3. Place the grated or sliced Horseradish and the garlic clove in the bowl and crush slightly with the back of the wooden spoon to release plant flavors.

4. Pour half (1 cup) of the oil over the bruised Horseradish.

5. Stir and crush again slightly to release more of the plant oils.

6. Add remaining cup of oil and stir well to blend.

7. Pour into the large mouth jar and cap tightly.

8. Set on a sunny window sill for two weeks, shaking gently every day or so to mix the flavors.

9. Strain oil slowly through a double layer of cheese cloth set into a large funnel in the opening of a clean decorative bottle and cap tightly.

10. Add a few fresh slices of the Horseradish into the bottle, along with the pepper corns for decoration and identification purposes and label.

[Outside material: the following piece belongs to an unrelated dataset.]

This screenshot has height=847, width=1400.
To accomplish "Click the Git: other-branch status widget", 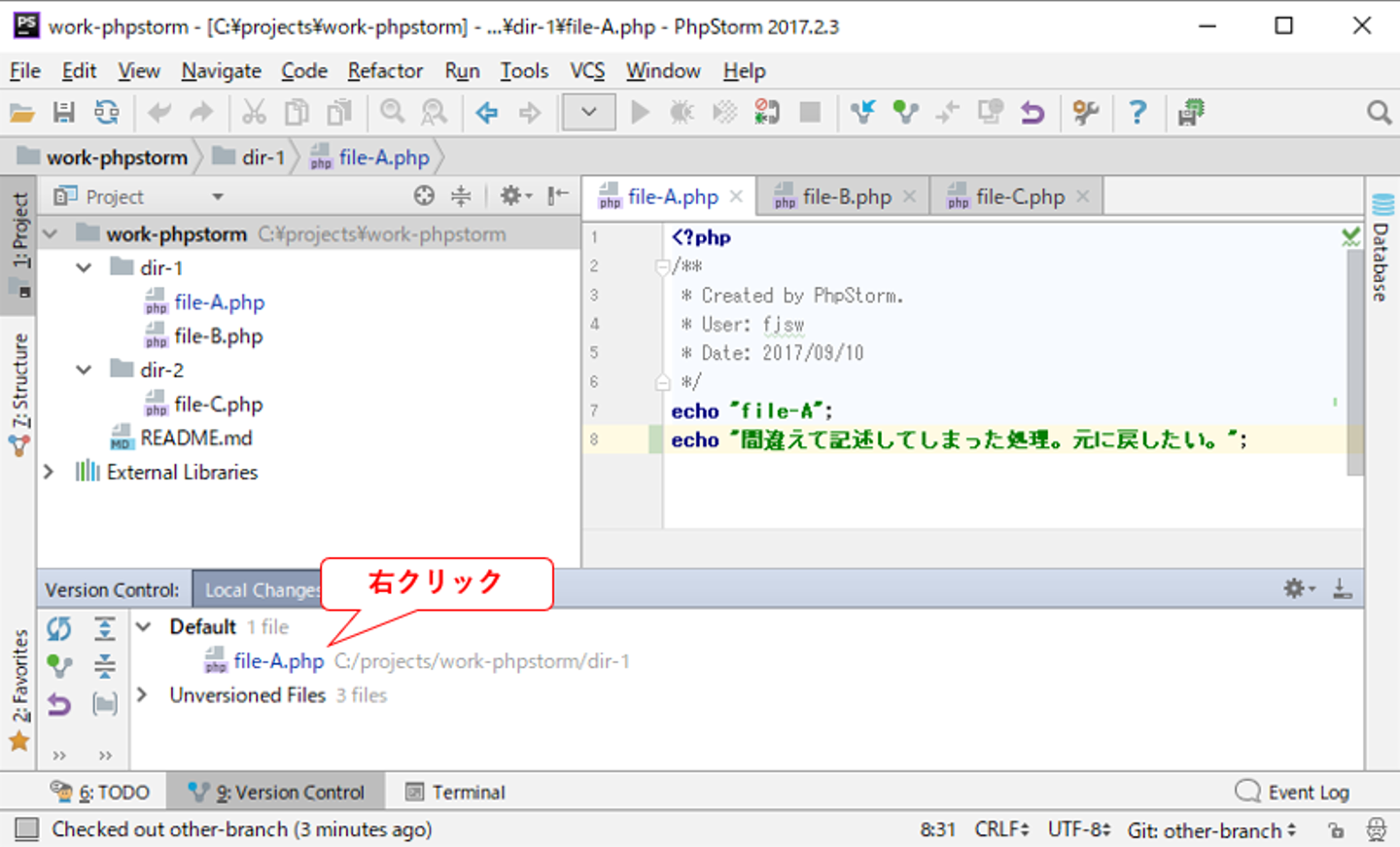I will click(x=1211, y=830).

STORE: Keep the flavored oils out of direct sunlight after the seeping process in a kitchen cupboard or pantry. Oils tend to go rancid if left in the sun too long. The shelf life of flavored oils is approximately six months.

Hot method

EQUIPMENT REQUIRED:

Medium kitchen bowl

Wooden Spoon

Food Processor OR Wooden Chopping Board and Sharp Kitchen Knife OR

Heavy Cheese Grater

Medium stainless steel or enamel sauce pan

Vegetable Peeler

2 cup or larger liquid measuring cup

1/4 or 1/2 cup dry measuring cup

Large wide mouth jar

Cheese cloth

Funnel

Decorative bottle

INGREDIENTS:

1/4 to 1/2 cup of freshly grated or sliced Horseradish Root

2 cups of extra virgin olive oil

METHOD:

1. Wash the freshly dug Horseradish Root and wipe dry with the kitchen towel to dry.

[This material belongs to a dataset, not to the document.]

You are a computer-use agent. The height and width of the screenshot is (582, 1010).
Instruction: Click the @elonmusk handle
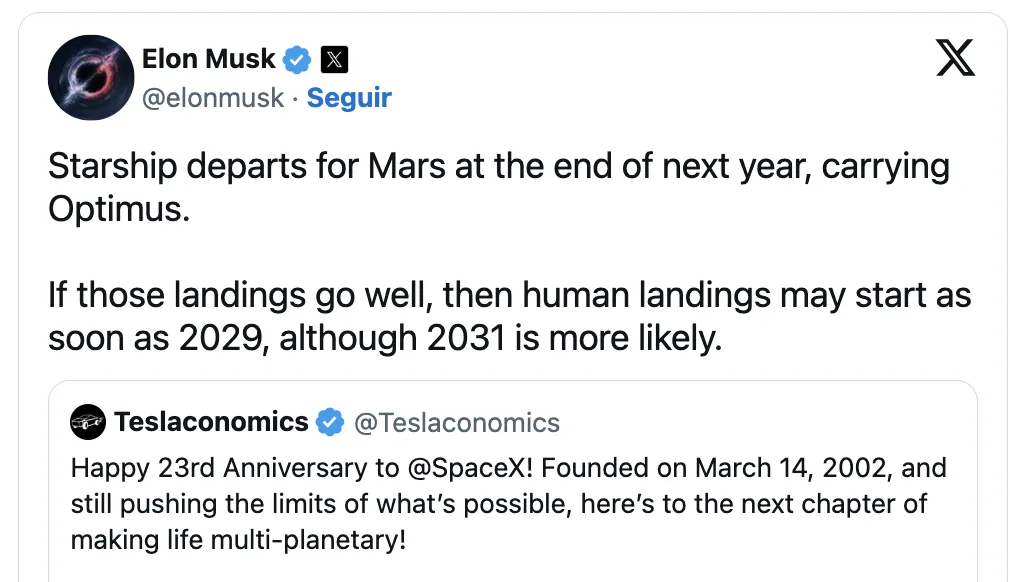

2. Peel the root with a vegetable peeler and slice or grate the root, either manually or in the food processor, and measure 1/3 to 1/2 cup, depending on the intensity of the flavor desired.

3. Place the prepared Horseradish, along with the garlic clove and pepper corns, if desired, into the bowl.

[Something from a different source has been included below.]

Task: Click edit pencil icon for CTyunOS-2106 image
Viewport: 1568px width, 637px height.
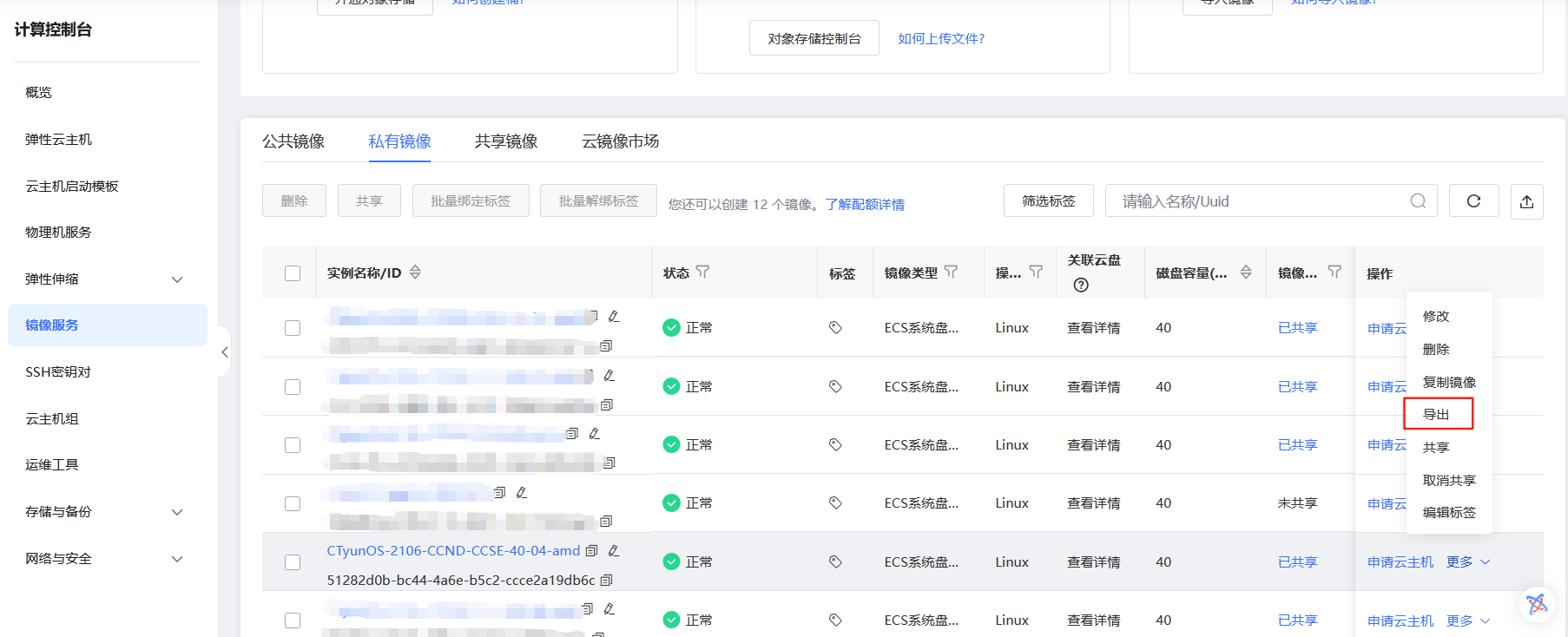Action: (x=614, y=551)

4. Pour one cup of the oil into the sauce pan and heat, but do not boil.

5. Pour heated oil over the Horseradish in the bowl and stir with the wooden spoon to mix well.

6. Slowly add remaining oil into the bowl and stir to mix.

7. Once cooled, place in the large mouth jar and seal tightly.

8. Place jar on a sunny window sill for two weeks, gently shaking the bottle every day or so to blend the flavors.

9. Slowly pour the liquid a little at a time into a funnel lined with a double layer of cheese cloth set on the top of a clean decorative bottle and cap tightly.

10. Add a few fresh slices for decoration and identification and label, including the date.

USES: Flavored oils can be used in almost every recipe that uses oil, from meat, poultry or fish marinades, sautes, sauces, herb flavored mayonnaise, and salad dressings.

STORAGE: These oils will store up to six months in a dark cupboard or pantry.

Traditional Grated Horseradish

I try to keep a small jar of this in the refrigerator at all times. It keeps well for three or four weeks and is great in everything from Bloody Marys to cocktail sauce for cold seafood dishes.

EQUIPMENT REQUIRED:

Food Processor or Heavy cheese grater

Small clean jar (1/2 cup or so) with tight fitting lid

Bamboo skewer

INGREDIENTS:

Fresh Horseradish Root

Good quality vinegar, including white or red wine or light balsamic vinegar

METHOD:

1. Peel the Horseradish root and prepare by either grating the root manually with the cheese grater or processing in the food processor fitted with a grating blade.

WARNING: Resist the urge to bend down close and check the progress of the grating as you will experience an intense "cloud" of Horseradish oil and odor that will make your eyes water and your nose run! Use caution when leaning near freshly grated root!

2. Fill the clean jar half way with the vinegar and spoon the grated horseradish into the jar until full. Stir with the bamboo skewer to mix well.

3. Cap tightly and store in the refrigerator.